■ What the task requires ■
In the data below, find the line that contains "Media (1494, 83)" and the line that contains "Menu and widgets (311, 153)". Copy both, plus every line between them, exactly.
+ + + +
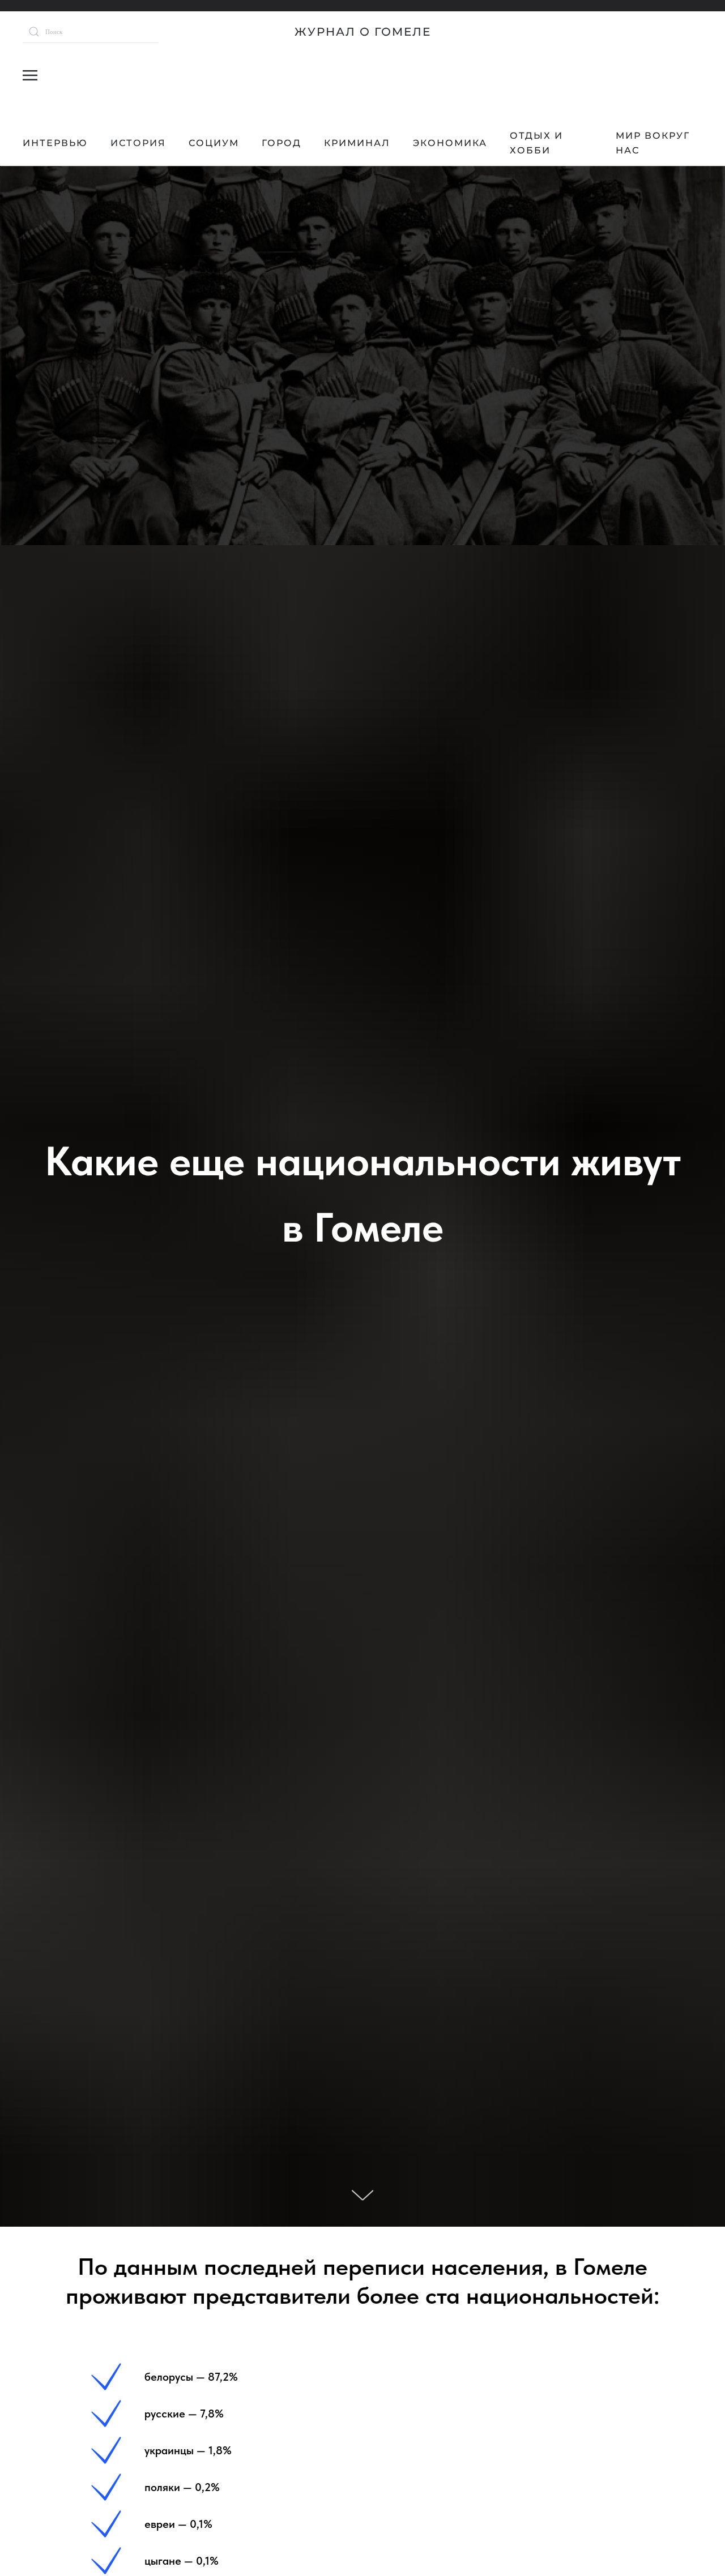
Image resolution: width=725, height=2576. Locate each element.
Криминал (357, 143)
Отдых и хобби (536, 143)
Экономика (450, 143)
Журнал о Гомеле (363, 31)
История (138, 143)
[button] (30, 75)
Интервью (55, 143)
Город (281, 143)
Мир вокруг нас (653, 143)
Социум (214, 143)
+ + + +
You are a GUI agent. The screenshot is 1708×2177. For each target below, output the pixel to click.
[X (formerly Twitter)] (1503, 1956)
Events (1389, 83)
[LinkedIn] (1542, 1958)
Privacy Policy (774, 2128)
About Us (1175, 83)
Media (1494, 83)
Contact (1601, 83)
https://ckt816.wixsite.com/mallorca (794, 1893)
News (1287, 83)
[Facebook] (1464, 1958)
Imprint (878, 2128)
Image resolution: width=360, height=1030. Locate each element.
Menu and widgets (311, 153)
+ + + +
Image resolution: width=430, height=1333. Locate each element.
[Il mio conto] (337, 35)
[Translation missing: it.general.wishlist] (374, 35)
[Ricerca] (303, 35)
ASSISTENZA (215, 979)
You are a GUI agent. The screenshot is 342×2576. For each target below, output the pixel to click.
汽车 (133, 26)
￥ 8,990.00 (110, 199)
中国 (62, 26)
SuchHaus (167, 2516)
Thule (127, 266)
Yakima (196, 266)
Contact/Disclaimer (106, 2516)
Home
+ + + +
■ Response to this task ■
Media (1494, 83)
Contact (1601, 83)
https://ckt816.wixsite.com/mallorca (794, 1893)
News (1287, 83)
[Facebook] (1464, 1958)
Imprint (878, 2128)
Image resolution: width=360, height=1030. Locate each element.
Menu and widgets (311, 153)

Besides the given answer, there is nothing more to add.